Battles of Anglo-Saxon England: Weapons and Armour

Before I get too far into this series on the Battles of Anglo-Saxon England here on The Traveller’s Path, I thought I should give you all a bit of an understanding of how, exactly, the Anglo-Saxons conducted their wars, and what weapons they would have used. Of course, like with all things Anglo-Saxon, there is not a lot of information about all this, and so historians differ on how exactly warfare was conducted in this era, and by whom. So, as always, keep that in mind as you read!

There was no such thing as a standing army in Anglo-Saxon England. Each king would have his war-band, made up of loyal followers and nobles, along with a regular supply of landowners who looked to the king as their personal lord. It is likely these would serve in the king’s war-band on a rotational basis, for no one could afford to be gone for long stretches of time from their crops and holdings. The main work of everyone in the Early Middle Ages, kings and commoners alike, was providing food and shelter for themselves and their families. So even military service would have to take second place to that. While they took their turn serving the king in this way, it is likely they would do some military training if there were no raids or skirmishes during that time.

Aside from the king’s war-band, a similar arrangement would be the case for every wealthy nobleman. They would all have a war-band, which could be called into service when needed. All of these smaller groups of fighting men could be called to fight for the king if a larger group of fighting men were needed to defend the kingdom. However, communication was difficult, and so it was not exactly easy to coordinate this type of defence, as the lightning-fast Viking raids showed.

These groups of fighting men were called the fyrd. They would consist of a few trained soldiers, supplemented by men from the surrounding area who could be called on for defence of their lands or for fighting in the king’s battles.  They would be expected to provide their own weapons and armour (and possibly food), and they didn’t have a choice in whether they participated or not. If they refused military service, they could be fined, with differing fines for the differing class levels.

The fighting seemed to be mainly on foot; historians disagree whether or not mounted warriors were part of the fyrd. There is mention in one of the accounts of a battle of mounted warriors going to the battle on horseback, but then dismounting and leading their horses away from the battle area. But that’s just one account, so it’s hard to say it was the normal practice. The terrain of that battle might not have been optimal for horses, for example.

It is also unclear exactly what role archers might play. Certainly the bow and arrow were common in hunting, so it’s very likely it was a weapon used in warfare as well. At the very least, archers were part of the initial stage of the fighting as the two combating forces lined up, each behind a shield wall. Arrows and other missiles (aces, javelins, rocks) would be thrown to inflict as much damage as possible before the hand-to-hand combat began.

Surviving helmets from the Anglo-Saxon era are very rare; in fact, only a handful exist. These are all high-status objects which may have only been ceremonial in nature, not actually used during in battle. It’s highly doubtful that the average warrior would have worn an iron helmet, although some might have worn headgear made of boiled leather.

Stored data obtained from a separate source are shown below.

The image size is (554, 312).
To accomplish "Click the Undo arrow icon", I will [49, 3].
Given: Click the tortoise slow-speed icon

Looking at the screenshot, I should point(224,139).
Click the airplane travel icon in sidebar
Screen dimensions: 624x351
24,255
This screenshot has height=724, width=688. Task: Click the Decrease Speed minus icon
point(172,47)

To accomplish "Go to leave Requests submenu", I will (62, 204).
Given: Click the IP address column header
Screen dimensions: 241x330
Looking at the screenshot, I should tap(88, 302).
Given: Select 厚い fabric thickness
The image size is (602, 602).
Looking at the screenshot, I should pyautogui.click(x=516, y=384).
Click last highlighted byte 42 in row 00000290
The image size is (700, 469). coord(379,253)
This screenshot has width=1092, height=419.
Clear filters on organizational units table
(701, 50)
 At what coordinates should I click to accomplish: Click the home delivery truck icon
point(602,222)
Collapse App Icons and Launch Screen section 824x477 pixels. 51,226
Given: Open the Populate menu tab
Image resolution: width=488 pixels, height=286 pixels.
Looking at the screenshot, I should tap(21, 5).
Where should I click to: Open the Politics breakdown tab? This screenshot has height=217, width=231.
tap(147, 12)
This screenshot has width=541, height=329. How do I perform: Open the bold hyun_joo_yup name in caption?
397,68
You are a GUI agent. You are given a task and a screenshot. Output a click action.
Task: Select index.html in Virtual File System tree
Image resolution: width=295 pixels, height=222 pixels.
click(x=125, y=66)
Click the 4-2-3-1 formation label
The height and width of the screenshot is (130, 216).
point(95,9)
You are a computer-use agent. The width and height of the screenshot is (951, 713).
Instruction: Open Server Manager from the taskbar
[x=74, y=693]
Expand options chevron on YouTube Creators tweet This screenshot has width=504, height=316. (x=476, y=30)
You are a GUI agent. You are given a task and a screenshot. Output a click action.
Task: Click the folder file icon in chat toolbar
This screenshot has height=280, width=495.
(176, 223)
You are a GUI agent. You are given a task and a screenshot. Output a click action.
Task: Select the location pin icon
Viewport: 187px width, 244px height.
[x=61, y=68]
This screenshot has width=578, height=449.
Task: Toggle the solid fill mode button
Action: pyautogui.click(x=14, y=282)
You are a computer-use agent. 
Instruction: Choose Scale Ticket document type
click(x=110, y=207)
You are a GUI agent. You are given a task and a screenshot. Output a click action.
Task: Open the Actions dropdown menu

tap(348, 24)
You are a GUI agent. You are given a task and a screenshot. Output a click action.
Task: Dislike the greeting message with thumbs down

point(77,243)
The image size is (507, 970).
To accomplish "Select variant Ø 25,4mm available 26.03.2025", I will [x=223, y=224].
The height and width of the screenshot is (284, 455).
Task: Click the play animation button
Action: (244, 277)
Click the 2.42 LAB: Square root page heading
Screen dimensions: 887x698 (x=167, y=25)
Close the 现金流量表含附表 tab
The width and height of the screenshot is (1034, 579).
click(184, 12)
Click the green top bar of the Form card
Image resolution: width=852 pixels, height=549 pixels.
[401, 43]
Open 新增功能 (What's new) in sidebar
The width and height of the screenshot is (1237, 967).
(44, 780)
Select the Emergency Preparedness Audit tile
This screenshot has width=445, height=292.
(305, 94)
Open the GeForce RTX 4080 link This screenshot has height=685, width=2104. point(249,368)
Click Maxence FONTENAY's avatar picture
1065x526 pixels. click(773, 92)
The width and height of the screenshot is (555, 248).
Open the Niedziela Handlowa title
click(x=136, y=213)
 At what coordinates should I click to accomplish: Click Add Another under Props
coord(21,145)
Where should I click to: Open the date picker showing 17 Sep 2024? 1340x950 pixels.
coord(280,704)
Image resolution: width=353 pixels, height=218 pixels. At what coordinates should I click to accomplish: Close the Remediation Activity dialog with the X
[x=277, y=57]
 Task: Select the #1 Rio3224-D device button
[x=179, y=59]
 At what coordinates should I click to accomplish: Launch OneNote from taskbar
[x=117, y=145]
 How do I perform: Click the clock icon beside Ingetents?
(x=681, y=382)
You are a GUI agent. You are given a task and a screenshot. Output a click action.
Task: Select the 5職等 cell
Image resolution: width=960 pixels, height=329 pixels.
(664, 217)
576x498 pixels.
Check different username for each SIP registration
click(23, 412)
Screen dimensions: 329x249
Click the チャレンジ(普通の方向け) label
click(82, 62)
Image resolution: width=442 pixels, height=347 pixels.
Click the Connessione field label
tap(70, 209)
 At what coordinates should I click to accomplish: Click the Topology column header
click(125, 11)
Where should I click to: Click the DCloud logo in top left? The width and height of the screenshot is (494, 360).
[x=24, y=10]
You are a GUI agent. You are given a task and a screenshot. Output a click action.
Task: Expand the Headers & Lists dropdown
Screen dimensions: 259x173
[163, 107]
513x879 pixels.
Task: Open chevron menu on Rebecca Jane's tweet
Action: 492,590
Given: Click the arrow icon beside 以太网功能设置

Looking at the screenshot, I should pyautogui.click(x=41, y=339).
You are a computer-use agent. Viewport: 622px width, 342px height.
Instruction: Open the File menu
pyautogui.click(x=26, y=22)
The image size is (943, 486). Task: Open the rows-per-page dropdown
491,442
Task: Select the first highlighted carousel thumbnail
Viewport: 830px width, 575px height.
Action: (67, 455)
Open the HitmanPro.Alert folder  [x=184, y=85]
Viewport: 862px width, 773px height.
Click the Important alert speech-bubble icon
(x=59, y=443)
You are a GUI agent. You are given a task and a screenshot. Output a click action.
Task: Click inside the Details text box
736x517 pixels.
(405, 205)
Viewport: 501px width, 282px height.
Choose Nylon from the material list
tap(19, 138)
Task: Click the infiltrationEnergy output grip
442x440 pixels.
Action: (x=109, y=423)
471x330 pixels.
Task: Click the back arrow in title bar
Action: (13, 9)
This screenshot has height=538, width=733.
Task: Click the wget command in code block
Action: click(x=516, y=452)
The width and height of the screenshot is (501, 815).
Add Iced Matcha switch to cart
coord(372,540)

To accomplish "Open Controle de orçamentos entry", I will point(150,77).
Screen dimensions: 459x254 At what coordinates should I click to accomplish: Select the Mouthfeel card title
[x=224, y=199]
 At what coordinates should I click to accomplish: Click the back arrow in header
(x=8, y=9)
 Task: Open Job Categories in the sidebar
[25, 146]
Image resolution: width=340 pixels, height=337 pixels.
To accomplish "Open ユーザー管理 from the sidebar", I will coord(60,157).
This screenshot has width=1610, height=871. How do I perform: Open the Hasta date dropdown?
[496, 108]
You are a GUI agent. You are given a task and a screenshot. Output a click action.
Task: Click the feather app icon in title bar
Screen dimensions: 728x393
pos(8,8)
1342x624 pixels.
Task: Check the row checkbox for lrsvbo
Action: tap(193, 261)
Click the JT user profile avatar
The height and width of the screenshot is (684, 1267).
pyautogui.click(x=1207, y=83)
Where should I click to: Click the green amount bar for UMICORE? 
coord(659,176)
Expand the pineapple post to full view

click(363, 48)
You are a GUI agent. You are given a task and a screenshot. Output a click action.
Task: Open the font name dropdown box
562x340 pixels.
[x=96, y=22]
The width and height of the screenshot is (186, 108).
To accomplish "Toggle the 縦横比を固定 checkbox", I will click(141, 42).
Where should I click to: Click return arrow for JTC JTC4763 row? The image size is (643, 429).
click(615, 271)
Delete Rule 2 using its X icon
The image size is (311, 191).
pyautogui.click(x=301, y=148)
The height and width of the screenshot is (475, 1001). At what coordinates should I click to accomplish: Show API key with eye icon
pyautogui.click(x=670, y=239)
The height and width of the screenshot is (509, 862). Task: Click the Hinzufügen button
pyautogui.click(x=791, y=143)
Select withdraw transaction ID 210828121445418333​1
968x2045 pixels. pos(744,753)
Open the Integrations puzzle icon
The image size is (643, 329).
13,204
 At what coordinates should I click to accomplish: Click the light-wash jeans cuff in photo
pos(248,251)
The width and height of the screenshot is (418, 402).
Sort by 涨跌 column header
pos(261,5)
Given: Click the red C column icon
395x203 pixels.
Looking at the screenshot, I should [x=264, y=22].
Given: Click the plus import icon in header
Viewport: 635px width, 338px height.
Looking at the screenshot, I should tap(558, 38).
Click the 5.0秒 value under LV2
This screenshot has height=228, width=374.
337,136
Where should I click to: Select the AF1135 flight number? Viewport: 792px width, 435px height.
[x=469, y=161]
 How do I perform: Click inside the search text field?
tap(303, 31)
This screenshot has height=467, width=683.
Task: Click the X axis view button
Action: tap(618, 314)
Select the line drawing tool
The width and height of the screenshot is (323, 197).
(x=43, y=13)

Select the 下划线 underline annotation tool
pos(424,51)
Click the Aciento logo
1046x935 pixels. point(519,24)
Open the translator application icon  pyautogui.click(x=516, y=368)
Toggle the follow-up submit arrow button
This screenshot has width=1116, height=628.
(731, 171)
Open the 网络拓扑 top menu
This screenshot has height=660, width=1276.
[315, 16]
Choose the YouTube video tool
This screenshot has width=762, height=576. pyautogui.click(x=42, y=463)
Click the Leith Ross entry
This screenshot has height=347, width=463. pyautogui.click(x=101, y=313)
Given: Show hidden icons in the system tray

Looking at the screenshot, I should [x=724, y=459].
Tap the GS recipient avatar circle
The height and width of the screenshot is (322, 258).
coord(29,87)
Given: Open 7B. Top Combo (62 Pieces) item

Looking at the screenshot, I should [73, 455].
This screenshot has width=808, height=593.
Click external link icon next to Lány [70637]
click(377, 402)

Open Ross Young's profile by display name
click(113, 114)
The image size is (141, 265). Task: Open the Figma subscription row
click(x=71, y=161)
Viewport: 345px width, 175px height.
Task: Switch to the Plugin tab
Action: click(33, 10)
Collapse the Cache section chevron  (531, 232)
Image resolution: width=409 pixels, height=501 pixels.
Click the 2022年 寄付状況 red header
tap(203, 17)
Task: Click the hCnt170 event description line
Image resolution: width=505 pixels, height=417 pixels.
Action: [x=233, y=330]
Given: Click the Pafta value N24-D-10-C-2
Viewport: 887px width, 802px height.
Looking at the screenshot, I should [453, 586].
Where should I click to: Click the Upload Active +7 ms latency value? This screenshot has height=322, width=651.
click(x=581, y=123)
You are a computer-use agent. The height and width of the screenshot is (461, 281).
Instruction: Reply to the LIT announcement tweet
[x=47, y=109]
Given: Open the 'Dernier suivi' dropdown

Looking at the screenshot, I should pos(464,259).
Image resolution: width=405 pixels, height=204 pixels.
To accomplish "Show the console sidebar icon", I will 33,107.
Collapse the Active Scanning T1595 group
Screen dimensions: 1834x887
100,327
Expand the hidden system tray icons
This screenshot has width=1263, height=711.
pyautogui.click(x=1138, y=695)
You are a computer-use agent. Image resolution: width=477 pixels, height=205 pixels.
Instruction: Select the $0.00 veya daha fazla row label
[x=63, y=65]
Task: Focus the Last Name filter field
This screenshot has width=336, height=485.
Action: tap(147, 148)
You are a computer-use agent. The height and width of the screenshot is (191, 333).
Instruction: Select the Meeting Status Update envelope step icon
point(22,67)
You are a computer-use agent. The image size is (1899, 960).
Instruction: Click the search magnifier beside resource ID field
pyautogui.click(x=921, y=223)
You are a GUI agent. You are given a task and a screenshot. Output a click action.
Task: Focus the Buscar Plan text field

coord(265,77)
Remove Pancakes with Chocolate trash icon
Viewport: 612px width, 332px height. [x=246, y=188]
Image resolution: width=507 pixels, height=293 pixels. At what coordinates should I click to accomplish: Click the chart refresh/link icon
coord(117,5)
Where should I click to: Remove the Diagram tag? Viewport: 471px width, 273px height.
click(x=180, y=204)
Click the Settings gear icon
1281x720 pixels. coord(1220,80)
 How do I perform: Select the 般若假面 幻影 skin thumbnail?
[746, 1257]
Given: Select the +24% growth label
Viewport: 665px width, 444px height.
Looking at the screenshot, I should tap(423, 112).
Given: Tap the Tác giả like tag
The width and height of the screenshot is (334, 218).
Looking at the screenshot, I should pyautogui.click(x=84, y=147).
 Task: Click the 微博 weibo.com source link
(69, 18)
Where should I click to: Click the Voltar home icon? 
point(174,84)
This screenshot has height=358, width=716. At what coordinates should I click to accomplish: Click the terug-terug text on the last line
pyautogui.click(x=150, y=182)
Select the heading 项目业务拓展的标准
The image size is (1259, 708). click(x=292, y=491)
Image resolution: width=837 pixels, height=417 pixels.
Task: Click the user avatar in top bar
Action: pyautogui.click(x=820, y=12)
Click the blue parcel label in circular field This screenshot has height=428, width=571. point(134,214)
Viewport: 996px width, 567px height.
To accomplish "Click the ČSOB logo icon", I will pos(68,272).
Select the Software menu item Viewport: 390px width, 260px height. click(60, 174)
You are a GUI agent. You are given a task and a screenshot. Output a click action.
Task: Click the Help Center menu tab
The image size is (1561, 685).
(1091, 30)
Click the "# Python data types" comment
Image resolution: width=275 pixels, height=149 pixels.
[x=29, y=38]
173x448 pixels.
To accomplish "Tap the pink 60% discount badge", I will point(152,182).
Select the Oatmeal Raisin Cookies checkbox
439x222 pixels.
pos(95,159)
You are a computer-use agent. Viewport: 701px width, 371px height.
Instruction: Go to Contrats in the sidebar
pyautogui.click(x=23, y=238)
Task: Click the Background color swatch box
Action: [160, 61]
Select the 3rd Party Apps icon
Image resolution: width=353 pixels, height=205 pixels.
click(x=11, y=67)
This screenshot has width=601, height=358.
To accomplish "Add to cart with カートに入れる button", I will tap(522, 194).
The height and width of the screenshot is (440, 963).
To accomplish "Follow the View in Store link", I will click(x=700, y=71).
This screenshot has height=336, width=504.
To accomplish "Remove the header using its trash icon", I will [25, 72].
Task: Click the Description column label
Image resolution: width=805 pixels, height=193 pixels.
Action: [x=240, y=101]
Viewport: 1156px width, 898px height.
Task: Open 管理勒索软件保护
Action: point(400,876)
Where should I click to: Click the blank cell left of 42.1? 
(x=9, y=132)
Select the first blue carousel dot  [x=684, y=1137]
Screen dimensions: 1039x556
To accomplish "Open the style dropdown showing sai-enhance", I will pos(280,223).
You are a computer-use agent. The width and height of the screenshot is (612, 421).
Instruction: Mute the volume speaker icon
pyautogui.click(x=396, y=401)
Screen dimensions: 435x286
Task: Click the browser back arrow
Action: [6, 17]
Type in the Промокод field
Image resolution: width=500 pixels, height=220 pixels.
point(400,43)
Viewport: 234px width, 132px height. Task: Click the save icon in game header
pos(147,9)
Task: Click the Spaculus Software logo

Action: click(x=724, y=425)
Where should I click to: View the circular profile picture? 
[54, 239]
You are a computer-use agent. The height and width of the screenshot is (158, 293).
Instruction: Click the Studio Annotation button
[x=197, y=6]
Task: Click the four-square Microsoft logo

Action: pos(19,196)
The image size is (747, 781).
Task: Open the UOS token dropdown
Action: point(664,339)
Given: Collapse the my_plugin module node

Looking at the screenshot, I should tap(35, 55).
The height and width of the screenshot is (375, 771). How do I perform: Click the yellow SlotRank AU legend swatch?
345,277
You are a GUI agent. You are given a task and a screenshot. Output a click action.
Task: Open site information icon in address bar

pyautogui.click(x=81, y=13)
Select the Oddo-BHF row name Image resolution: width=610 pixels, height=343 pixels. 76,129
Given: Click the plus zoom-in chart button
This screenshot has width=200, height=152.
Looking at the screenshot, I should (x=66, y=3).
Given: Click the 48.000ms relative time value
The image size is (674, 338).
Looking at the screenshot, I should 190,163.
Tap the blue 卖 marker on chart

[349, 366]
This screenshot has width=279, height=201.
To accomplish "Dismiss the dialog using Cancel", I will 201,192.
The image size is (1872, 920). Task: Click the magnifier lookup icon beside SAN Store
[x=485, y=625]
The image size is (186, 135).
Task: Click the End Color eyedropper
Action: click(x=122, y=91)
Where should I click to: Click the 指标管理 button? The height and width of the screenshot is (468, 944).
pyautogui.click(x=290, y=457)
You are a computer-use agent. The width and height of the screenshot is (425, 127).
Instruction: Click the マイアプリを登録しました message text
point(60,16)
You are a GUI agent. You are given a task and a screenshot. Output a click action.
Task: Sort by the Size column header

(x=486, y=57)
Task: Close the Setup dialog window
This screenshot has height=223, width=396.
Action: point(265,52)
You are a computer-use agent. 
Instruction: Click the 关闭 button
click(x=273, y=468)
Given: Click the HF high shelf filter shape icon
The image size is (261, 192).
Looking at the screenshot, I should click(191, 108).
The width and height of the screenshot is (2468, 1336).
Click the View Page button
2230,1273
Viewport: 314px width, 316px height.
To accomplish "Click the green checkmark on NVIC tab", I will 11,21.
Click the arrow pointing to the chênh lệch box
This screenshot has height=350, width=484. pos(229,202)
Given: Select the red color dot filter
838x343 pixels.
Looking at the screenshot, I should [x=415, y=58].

Likewise, mail body-armour is not likely to have been common in this time. There is some mention of it in a couple of literary texts such as Beowulf, and only a couple examples from this era survive, including one found at Sutton Hoo.

The main weapons of the fighting man were the sword, spear, axe, and knife (saex); and for defence they would use the shield. Here’s a little information about all of these:

Sword – the double-edged long sword was a luxury item. Only the wealthiest and highest class man would have one of these weapons. These swords were objects of beauty as well as practical weapons. They were around 90 cm long, or longer,  and often had gold, silver and jewels on the hilts and scabbards. The blades were made using an elaborate “pattern-welding” technique, which consisted of the metalsmith folding alternate layers of molten steel over and over, resulting in a distinct pattern on the blade.  Different types of metal could be used, with iron in the middle to provide flexibility and springiness, with steel edges. These swords were highly desired objects; passed along in wills, valued trophies of war,  and prized possessions of whomever was lucky enough to have one.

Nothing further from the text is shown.